What needs to be done :: Copy the entries word for word, starting at the line that contains "has width=1236, height=687." and continuing through the last line of the entries. Omit the pictures.

Segment Start: Records provided

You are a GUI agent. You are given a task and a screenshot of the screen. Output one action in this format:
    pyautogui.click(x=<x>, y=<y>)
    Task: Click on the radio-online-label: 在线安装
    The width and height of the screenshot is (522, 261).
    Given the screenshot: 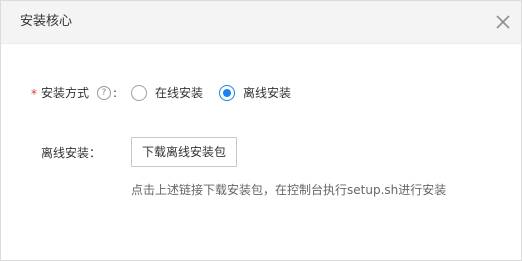 What is the action you would take?
    pyautogui.click(x=180, y=93)
    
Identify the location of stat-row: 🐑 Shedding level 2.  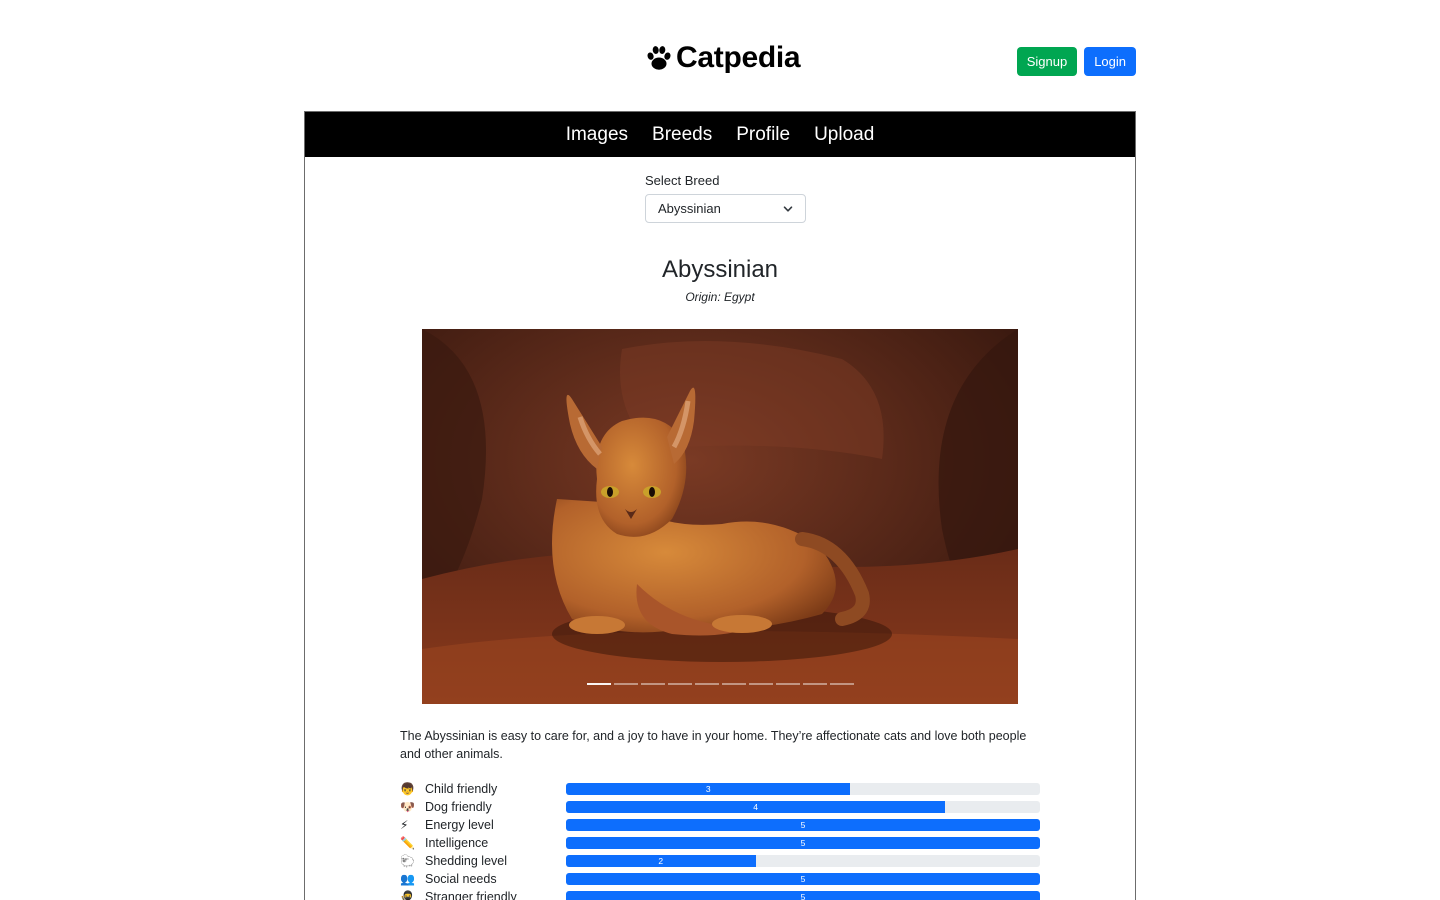
(720, 861).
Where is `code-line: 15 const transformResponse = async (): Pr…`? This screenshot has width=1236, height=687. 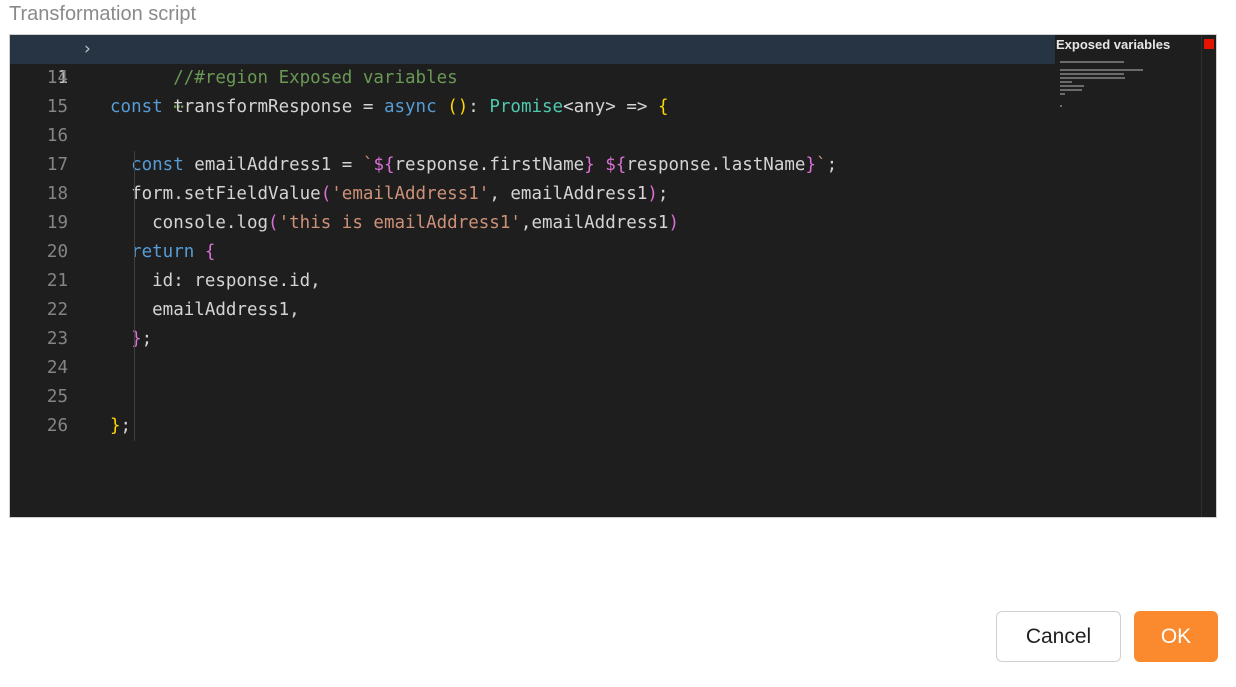
code-line: 15 const transformResponse = async (): Pr… is located at coordinates (532, 108).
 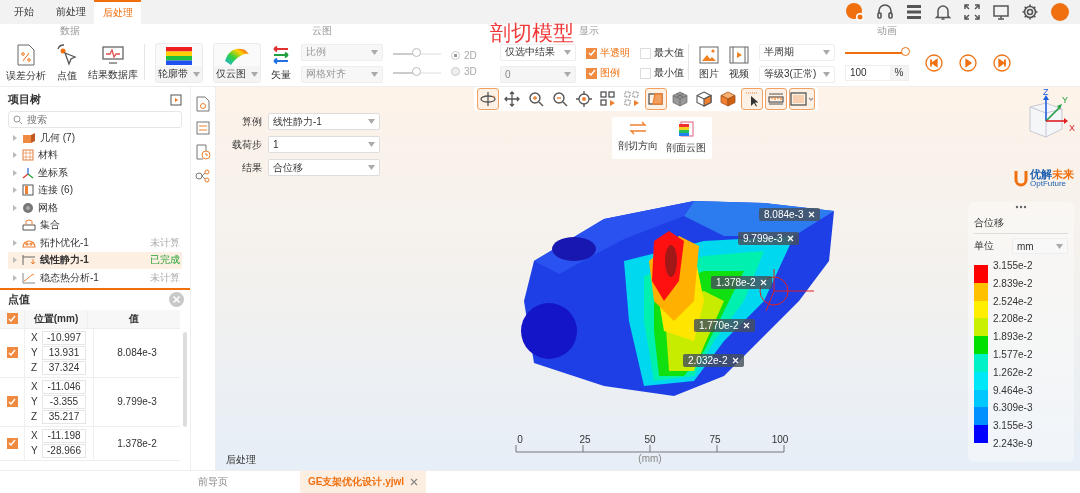 I want to click on tree-item: 坐标系, so click(x=95, y=173).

Segment End: Records provided

Exercise answer ::
Where is `code-line: 15 const transformResponse = async (): Pr…`? This screenshot has width=1236, height=687. 
code-line: 15 const transformResponse = async (): Pr… is located at coordinates (532, 108).
  I want to click on tree-item: 坐标系, so click(x=95, y=173).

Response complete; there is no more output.